Social cognition disorders after stroke are poorly described. Yet, rehabilitation difficulties are frequent after stroke. This study aimed to evaluate the frequency of social cognition disorders 3 years after a first-ever stroke and to assess the factors associated with this condition. The second aim was to describe all the cognitive domains altered in the same population.
Patients who suffered from a first-ever ischemic or hemorrhagic stroke underwent clinical and neuropsychological assessment, which included the mini-Social cognition and Emotional Assessment (SEA) for evaluating social cognition.

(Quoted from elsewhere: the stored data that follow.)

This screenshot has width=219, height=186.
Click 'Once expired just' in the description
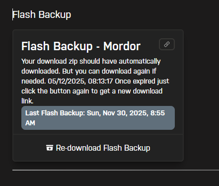tap(142, 81)
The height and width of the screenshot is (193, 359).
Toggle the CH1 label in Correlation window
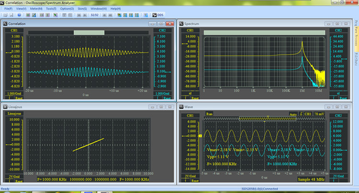coord(14,30)
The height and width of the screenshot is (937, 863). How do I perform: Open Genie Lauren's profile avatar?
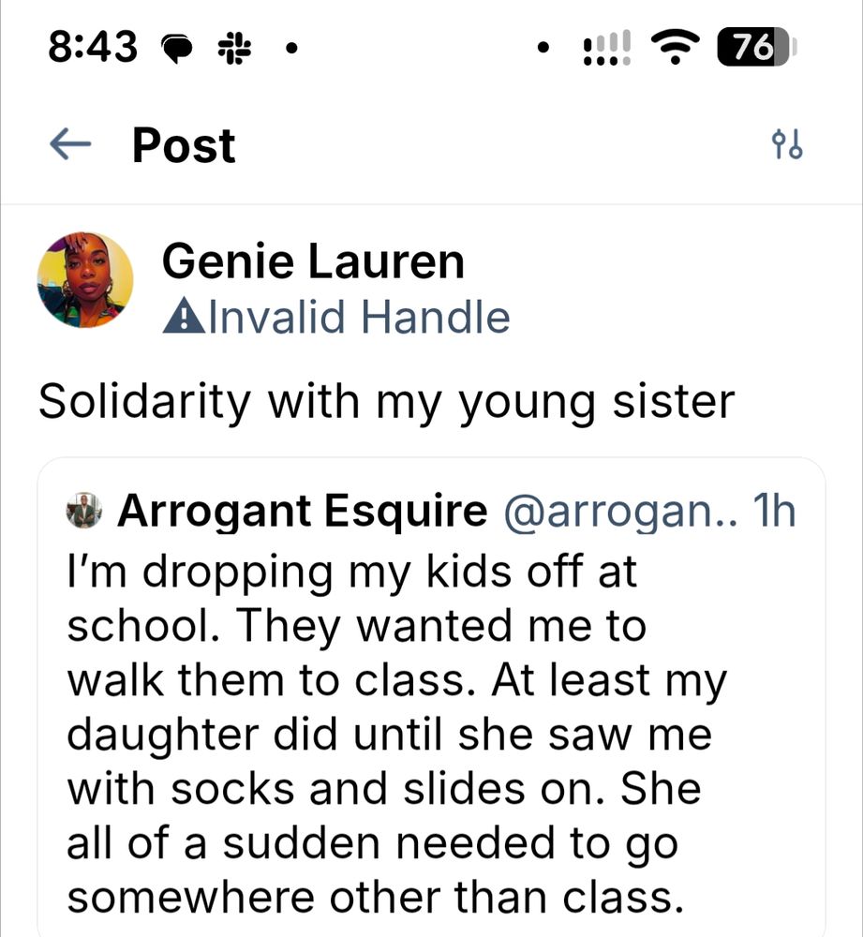click(x=85, y=279)
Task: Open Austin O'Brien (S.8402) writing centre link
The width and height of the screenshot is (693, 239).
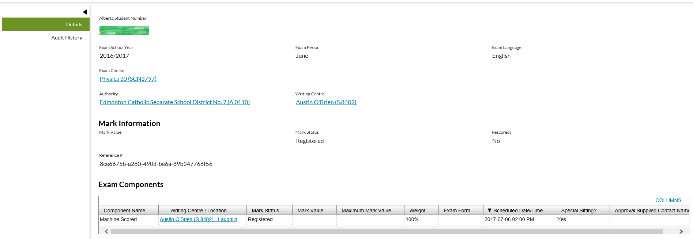Action: click(326, 102)
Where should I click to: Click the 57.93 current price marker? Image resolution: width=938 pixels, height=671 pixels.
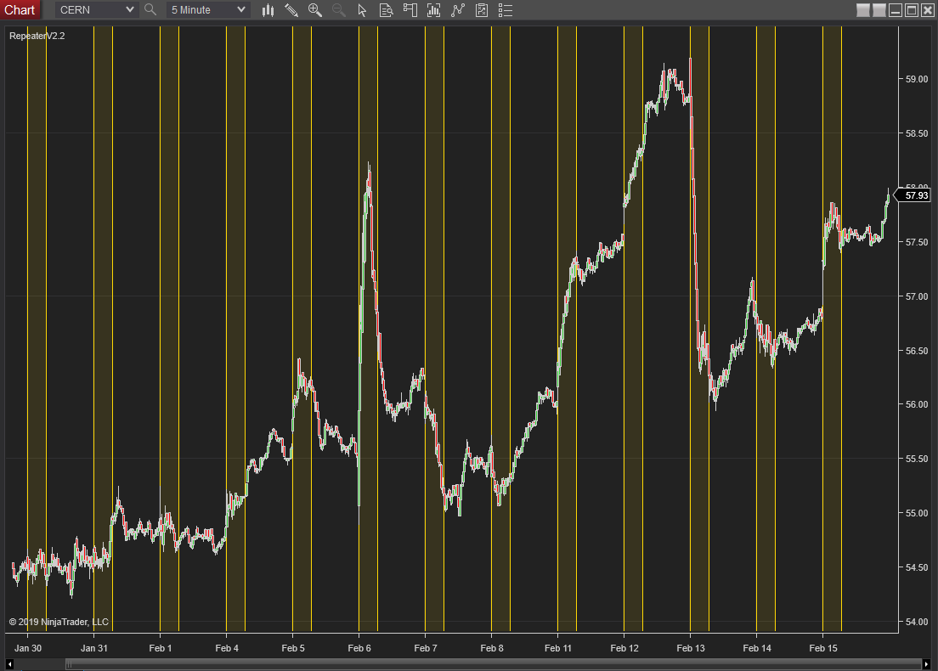pyautogui.click(x=913, y=195)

The 43 included patients were 67±15 years old, with a median Neurological Institute of Health Stroke Scale (NIHSS) (± interquartile range) at 0±1, and a median modified Rankin Scale (± interquartile range) at 1±1. Twenty patients (46.5%) had poor results in the facial emotions subtest; this factor was associated with a low educational grade (P=0.001). Fourteen patients (34.2%) had poor results on the “faux-pas” recognition subtest; this factor was associated with nonverbal episodic memory disorders (P=0.01). Thirty four patients (79.1%) had cognitive impairment, with at least 1 cognitive domain affected.
The study demonstrates the high frequency of social cognition impairment 3 years after the first-ever stroke in young patients. Doctors and nurses should be sensitized to cognitive handicap after stroke because of difficulties for rehabilitation and returning to work.